START Passage shown
We all know that a lie goes halfway round the world while truth is putting on its boots. But what if the lie goes the whole way? What if it claims to circumnavigate the globe?
Purported evidence that the Chinese admiral Zheng He (
The map challenges the customary Euro-centric version of global discovery and can thus rely on a weight of political correctness in support. It appears to stake China's claim to have "discovered" America first.
This comes as a surprise to those of us who know for a fact that America was discovered by Prince Madoc ab Owain Gwynedd in 1170. He landed at Mobile, Alabama, on the orders of the family druid and asserted Wales' claim to King Arthur's North Atlantic empire. Making his way across country, he settled west of the Mississippi, where the Mandan tribe were encountered in the 18th century, fair skinned and speaking a dialect of Welsh.
Unfortunately, Madoc's arrival had been forestalled by St Brendan in the seventh century. He sailed to America in a leather-bound coracle, as Tim Severin proved in 1977. The survivors of this trip remain pickled in a downtown Boston saloon to this day.
Brendan and Madoc were followed by a Scottish knight templar, Henry Sinclair, seeking refuge from the suppression of his order in 1398. He and his freemasons escaped with assorted treasures and holy grails to settle in Nova Scotia with the Micmac Indians (clearly a tribe of Hiberno-Scots ancestry). Sinclair's masonic star, or "la merika," duly gave its name to the continent and merits a Da Vinci saga all of its own.
The only blot on this glory is that everyone knows America got its name from Glamorgan's Richard ap Meurig (Amerik), a wealthy sponsor of John Cabot's search for the north-west passage in the 1490s.
END Passage shown
START Provided records
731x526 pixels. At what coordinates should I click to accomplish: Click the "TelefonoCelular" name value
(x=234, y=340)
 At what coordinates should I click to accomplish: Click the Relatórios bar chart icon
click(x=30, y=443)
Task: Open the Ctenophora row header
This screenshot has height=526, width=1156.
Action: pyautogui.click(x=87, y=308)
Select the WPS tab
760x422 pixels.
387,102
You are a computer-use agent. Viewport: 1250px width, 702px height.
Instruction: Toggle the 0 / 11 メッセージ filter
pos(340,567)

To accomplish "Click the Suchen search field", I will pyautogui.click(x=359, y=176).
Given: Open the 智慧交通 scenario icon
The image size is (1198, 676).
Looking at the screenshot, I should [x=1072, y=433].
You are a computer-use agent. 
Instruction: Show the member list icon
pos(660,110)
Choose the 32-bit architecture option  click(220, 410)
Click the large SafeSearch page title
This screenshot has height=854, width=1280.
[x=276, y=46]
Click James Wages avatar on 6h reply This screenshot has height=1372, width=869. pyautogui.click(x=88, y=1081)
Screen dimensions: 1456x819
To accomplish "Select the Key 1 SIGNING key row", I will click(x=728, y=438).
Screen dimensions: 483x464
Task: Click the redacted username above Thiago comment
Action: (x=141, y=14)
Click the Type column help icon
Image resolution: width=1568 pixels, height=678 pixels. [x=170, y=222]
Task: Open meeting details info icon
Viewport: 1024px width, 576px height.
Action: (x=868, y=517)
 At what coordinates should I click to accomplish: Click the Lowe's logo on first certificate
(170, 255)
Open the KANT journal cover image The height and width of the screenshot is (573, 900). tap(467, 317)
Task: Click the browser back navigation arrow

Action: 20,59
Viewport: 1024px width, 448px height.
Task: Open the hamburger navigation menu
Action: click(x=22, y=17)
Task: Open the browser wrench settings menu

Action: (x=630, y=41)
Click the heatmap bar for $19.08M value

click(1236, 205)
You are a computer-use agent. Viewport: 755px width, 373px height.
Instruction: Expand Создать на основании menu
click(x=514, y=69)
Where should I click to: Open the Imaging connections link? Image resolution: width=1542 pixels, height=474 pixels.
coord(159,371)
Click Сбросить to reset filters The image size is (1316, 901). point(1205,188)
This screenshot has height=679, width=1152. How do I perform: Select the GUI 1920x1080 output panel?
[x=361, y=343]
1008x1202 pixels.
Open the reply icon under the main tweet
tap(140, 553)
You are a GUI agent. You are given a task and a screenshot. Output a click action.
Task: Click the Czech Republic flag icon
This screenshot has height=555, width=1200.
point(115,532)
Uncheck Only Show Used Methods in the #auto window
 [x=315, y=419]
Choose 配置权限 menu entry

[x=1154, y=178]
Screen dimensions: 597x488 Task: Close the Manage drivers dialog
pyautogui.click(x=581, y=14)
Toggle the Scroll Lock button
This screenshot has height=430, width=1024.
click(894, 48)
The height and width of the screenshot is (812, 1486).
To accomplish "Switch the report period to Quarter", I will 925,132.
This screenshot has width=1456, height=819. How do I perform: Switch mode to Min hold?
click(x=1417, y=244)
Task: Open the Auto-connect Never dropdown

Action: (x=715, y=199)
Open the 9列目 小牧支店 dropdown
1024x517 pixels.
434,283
END Provided records
## [Instruction]
From the column on who first reached America, return the part that opens with the words "Unfortunately, Madoc's arrival" and closes with "to this day.", copied word for word.

## [Answer for this exercise]
Unfortunately, Madoc's arrival had been forestalled by St Brendan in the seventh century. He sailed to America in a leather-bound coracle, as Tim Severin proved in 1977. The survivors of this trip remain pickled in a downtown Boston saloon to this day.